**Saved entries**
============

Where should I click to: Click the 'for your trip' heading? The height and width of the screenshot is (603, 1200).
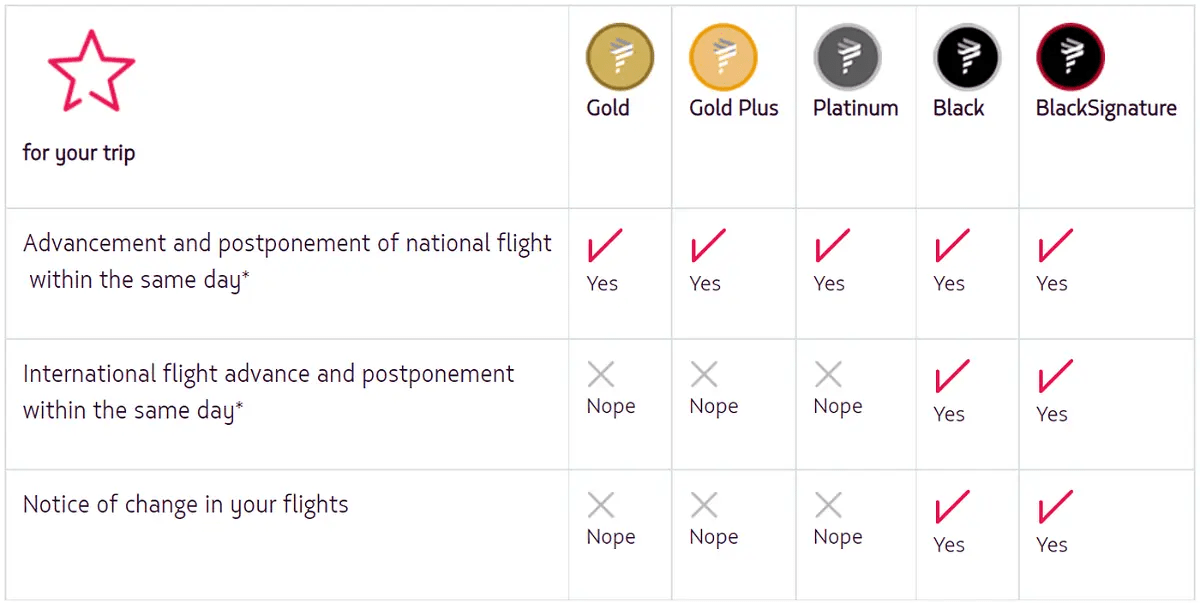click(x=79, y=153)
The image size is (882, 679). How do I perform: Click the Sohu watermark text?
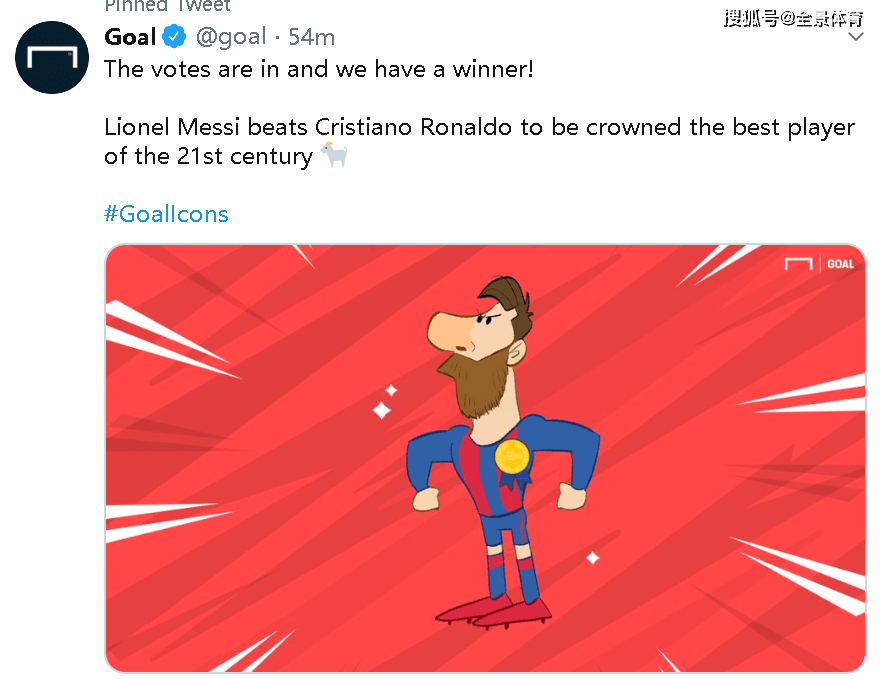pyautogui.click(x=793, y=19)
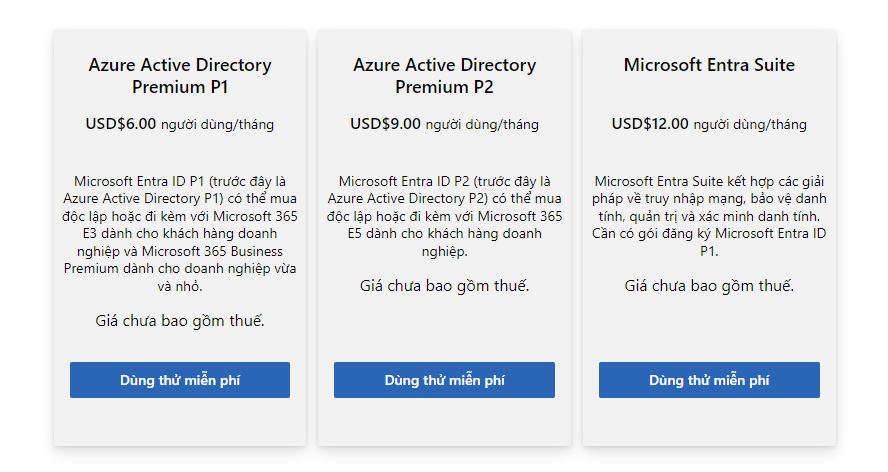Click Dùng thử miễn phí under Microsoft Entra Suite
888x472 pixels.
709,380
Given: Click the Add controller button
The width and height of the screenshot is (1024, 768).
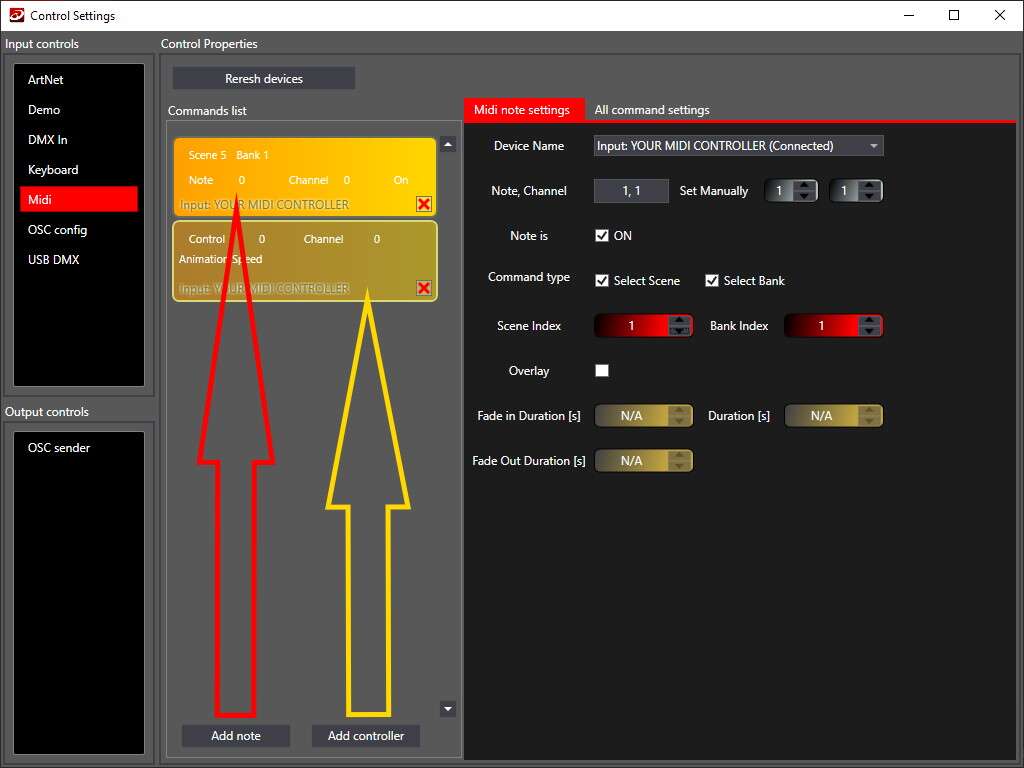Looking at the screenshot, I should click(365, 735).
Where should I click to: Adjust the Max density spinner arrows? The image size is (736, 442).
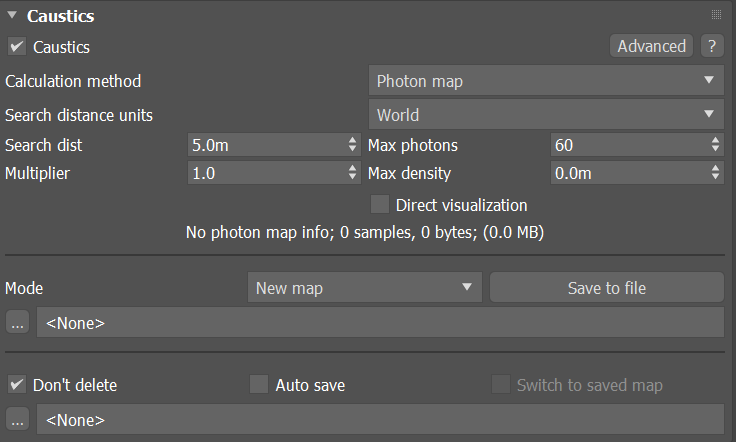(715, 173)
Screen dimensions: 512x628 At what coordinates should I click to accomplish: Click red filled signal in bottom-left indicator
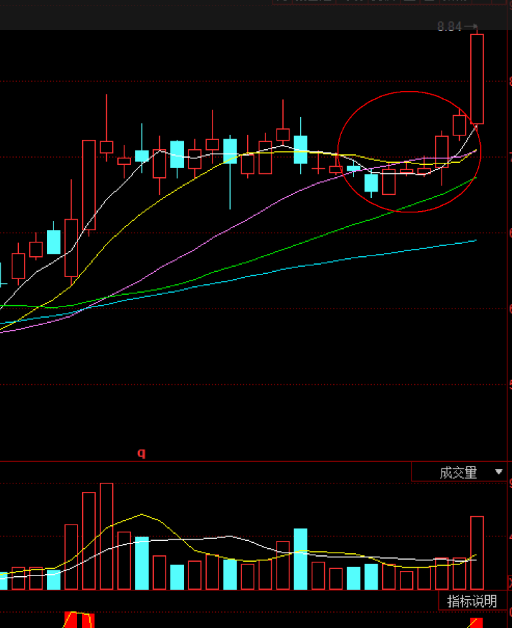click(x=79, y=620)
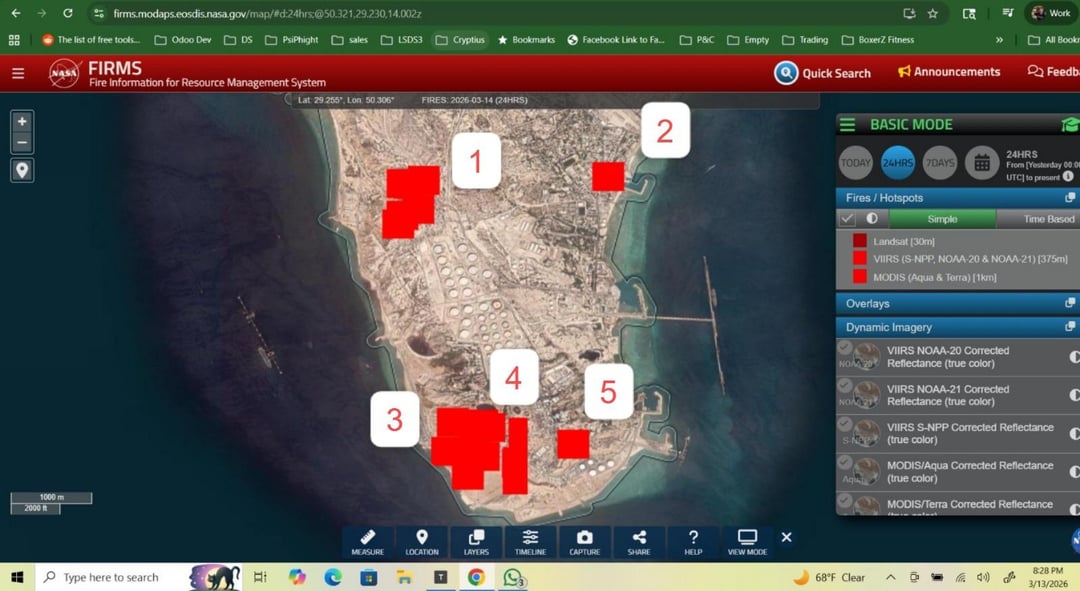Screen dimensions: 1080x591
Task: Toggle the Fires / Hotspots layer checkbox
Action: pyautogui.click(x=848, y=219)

============

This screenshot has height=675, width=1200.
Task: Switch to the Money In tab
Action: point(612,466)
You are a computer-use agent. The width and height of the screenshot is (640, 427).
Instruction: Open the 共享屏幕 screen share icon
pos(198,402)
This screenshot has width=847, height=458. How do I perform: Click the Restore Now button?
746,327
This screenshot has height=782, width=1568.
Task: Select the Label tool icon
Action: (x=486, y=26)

============

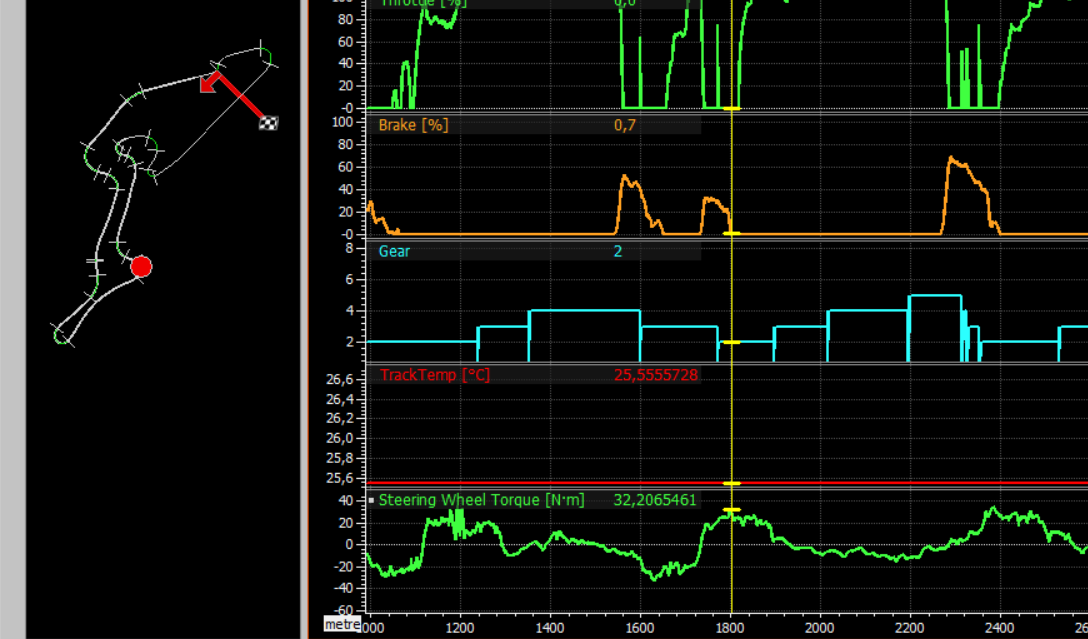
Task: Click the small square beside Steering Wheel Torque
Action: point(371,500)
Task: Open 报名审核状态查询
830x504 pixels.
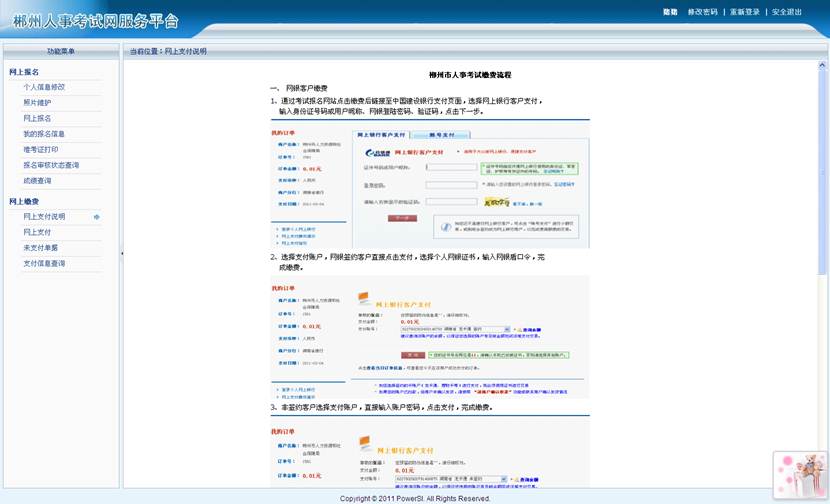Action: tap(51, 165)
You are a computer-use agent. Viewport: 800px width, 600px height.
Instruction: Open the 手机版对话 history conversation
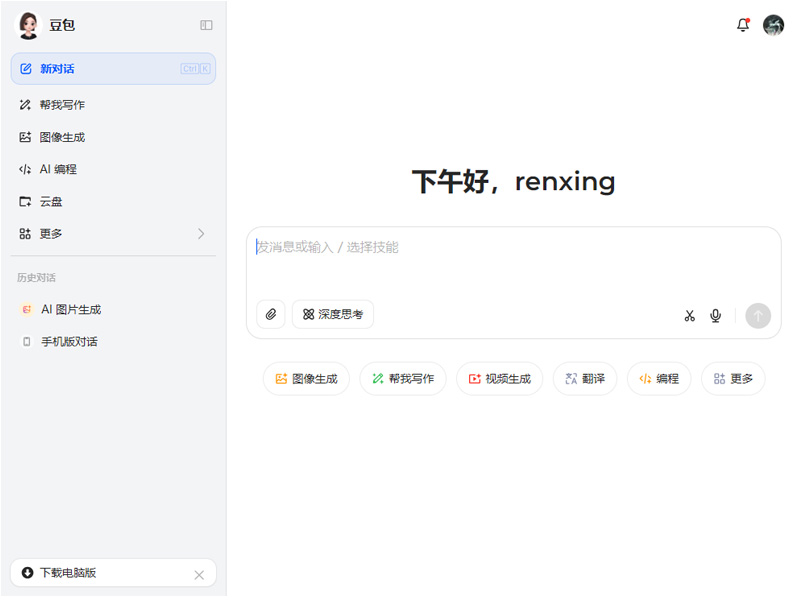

============

**What you should do**
From the entries, copy every line in which the word "computer" occurs.

**Solution to this task**
You are a computer-use agent. The width and height of the screenshot is (640, 427).
You are a computer-use agent. Viewport: 800px width, 600px height.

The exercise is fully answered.